Numerical Investigation of Fluid-Thermal-Structural Interaction for a Control Surface in Hypersonic Flow

  • Aravinth Sadagopan, Daning Huang, Haosen H. A. Xu, Xiang I. A. Yang
  • We studied the coupling between the thermoelastic response and shock wave/boundary layer interaction over a cone-slice-wedge configuration in hypersonic flow, using a RANS/LES-based FTSI toolchain.
  • Here are the 10-min slides for this paper.

Expedient Hypersonic Aerothermal Prediction for Aerothermoelastic Analysis Via Field Inversion and Machine Learning

  • Carlos Vargas Venegas, Daning Huang
  • We explored the possibility of using the data-driven model discovery technique to develop the “next-generation” aerothermal model for fluid-thermal-structural interaction analysis.

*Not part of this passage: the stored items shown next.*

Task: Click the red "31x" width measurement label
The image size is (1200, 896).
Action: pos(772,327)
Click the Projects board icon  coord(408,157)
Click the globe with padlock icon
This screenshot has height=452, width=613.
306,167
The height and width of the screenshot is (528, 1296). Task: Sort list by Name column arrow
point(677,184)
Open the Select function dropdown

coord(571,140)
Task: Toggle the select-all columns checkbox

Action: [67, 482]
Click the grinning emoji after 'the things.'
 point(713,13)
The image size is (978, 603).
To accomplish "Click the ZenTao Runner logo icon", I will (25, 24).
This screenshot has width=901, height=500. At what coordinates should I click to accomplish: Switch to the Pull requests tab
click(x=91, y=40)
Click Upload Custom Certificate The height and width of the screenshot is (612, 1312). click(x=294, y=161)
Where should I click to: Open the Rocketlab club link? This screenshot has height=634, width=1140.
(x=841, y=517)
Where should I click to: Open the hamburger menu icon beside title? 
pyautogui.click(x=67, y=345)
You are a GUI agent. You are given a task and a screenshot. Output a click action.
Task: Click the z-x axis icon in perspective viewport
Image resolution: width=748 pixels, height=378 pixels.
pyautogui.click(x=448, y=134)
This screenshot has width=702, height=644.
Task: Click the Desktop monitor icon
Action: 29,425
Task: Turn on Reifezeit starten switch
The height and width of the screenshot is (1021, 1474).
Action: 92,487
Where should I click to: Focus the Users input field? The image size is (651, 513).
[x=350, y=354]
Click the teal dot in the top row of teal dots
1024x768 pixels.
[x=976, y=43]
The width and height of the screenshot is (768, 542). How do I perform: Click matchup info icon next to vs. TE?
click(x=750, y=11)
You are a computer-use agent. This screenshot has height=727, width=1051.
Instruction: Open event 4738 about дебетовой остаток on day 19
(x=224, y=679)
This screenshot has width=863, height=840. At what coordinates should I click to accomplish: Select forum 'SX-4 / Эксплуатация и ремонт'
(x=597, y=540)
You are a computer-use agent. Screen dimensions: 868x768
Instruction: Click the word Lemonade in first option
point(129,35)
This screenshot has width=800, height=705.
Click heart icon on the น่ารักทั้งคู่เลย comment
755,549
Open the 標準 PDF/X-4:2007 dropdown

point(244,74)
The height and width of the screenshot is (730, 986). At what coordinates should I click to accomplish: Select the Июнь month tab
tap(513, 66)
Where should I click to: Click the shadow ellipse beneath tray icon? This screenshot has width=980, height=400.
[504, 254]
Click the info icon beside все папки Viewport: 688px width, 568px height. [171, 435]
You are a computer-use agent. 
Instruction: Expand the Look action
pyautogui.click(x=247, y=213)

And the initial results look rather promising!
  • Here are the 10-min slides for this paper.

Assessment of High-Temperature Effects on Hypersonic Aerothermoelastic Analysis using Multi-Fidelity Multi-Variate Surrogates

  • Aravinth Sadagopan, Daning Huang, Ümran Düzel, Martin E. Liza, Kyle M. Hanquist
  • With our collaborators from U. of Arizona, we explored the impact of high-temperature effects on aerothermoelastic responses using a new kind of aerothermal surrogate based on multi-fidelity Gaussian process regression.
  • Here are the 10-min slides for this paper.
  • We the same group of people have also published another paper on JANNAF 2020, with an emphasis on the high-temperature side.

Hypersonic Trajectory Optimization with High-Fidelity Aerothermodynamic Models

  • Brian Coulter, Zhenbo Wang, Daning Huang, etc.
  • With our collaborators from U. of Tennessee, Knoxville, we explored the possibility of incorporating higher-fidelity aerothermal models into the flight trajectory optimizations of hypersonic vehicles. The results look promising and we could go for even higher fidelity.

Sparse Nonlinear System Identification for Hypersonic Aerothermoelastic Analysis with Stochastic Loads

  • Damien Guého, Puneet Singla, Daning Huang
  • A unified and automatic framework was developed to discover governing equations underlying an unknown dynamical system from data measurements, and this technique is applied to develop thermoelastic reduced-order models in various aerothermoelastic problems.

Time-varying Linear Reduced Order Model for Hypersonic Aerothermoelastic Analysis

  • Damien Guého, Puneet Singla, Daning Huang
  • A twin of the paper above: The Time-Varying Eigensystem Realization Algorithm (TVERA) is used to identify a linear time varying (LTV) model from high-fidelity aerothermoelastic solutions with guaranteed observability.